British Basketball also praised the contributions of the home country federations and the international body, FIBA. Moreland continued: "Our colleagues in the home countries and FIBA have given huge support to the GB programmes and they have dealt positively with some challenging discussions about the future structure of the sport.
"Having dealt with those challenges so constructively, the decision seems scant reward for embracing change designed to realise medal potential".
With the GB men's team heading for its third consecutive European Championship Finals in 2013 appearance and the women's team its second, British Basketball remains focused on the future.

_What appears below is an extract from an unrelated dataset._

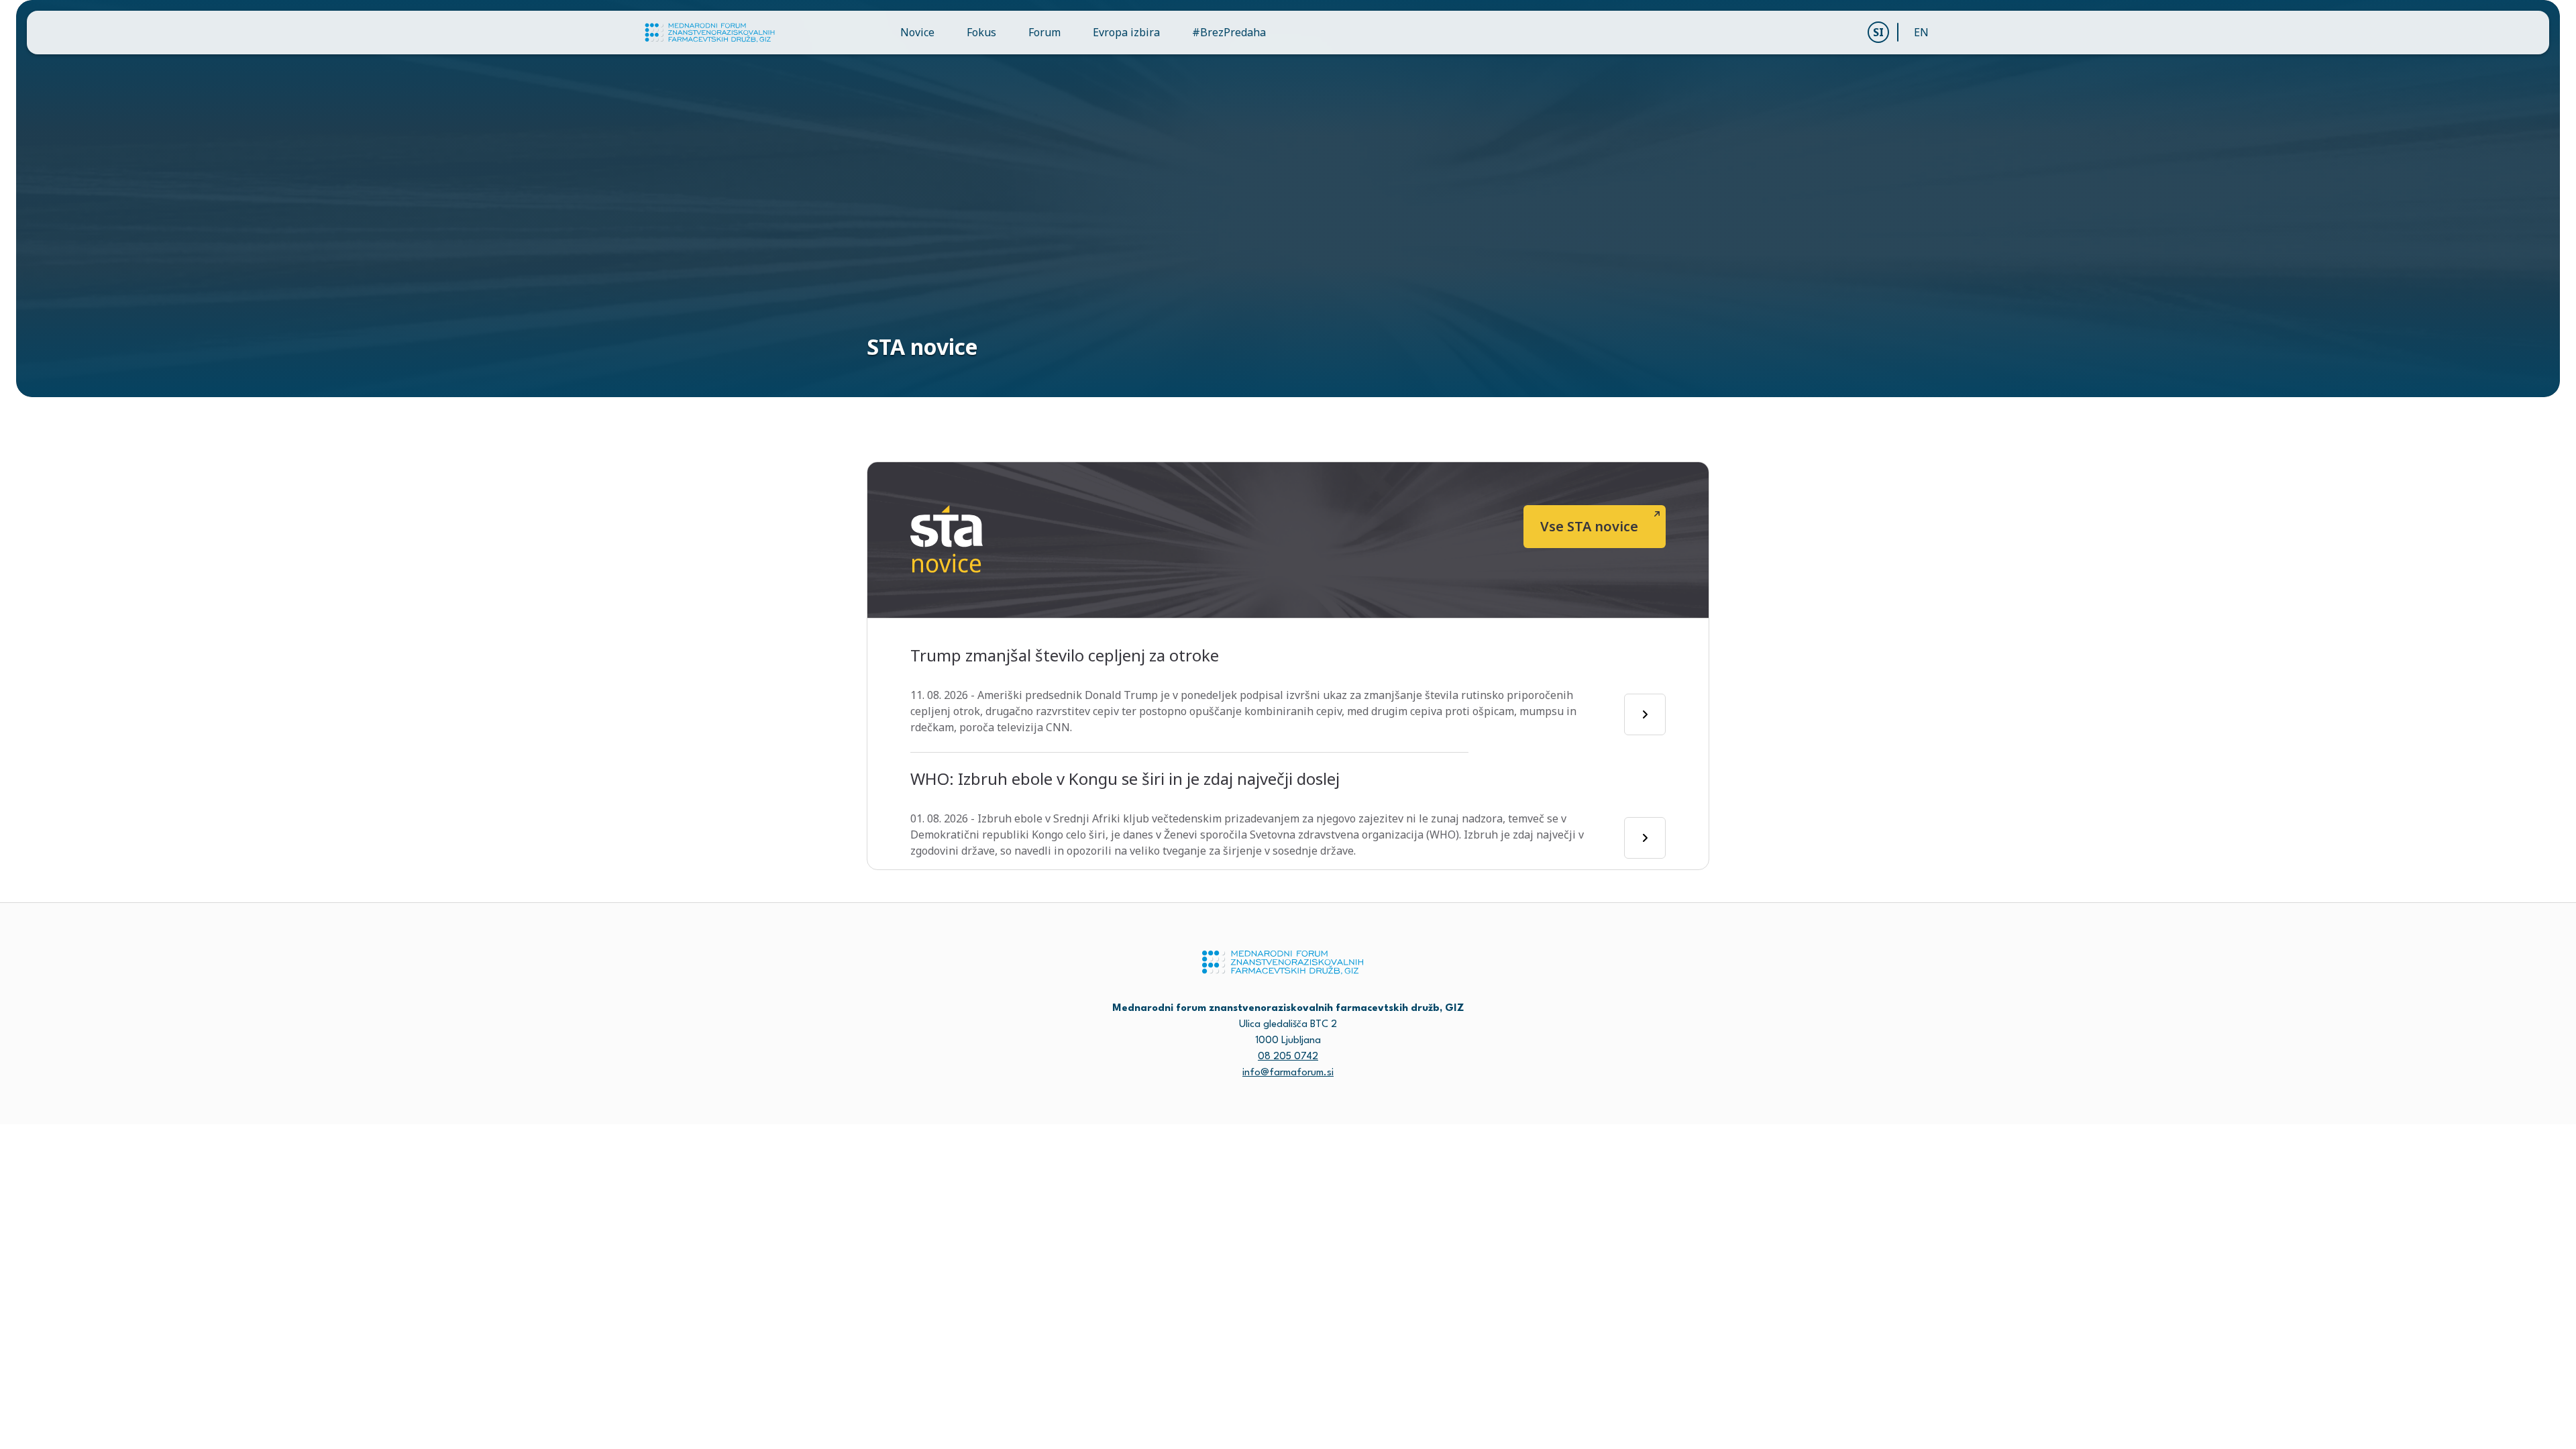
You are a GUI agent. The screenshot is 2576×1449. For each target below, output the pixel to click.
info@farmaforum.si (1288, 1073)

Moreland added: "We have only been informed of this decision today and we will need to take stock of what we do going forward. The first thing we will be doing is appealing this decision. There seems to be a huge gap in the funding system for sports such as basketball. There is a fantastic talent pool in this country which comes from different parts of the community than the majority of sports UK Sport supports. They deserve better. We will take stock and thoroughly investigate all avenues and discuss options with the fantastic network of partners we have built up over time and anyone else that wants to join us. A few years back many people said GB teams wouldn't be competitive at the Olympics. We were. The men's team lost by one point to eventual silver medallists, Spain and soundly beat world ranked number 10, China. The women only lost on the last shot of over-time to France who won the silver medal. We have the athletes with the potential to win medals and that's what British Basketball intends to do."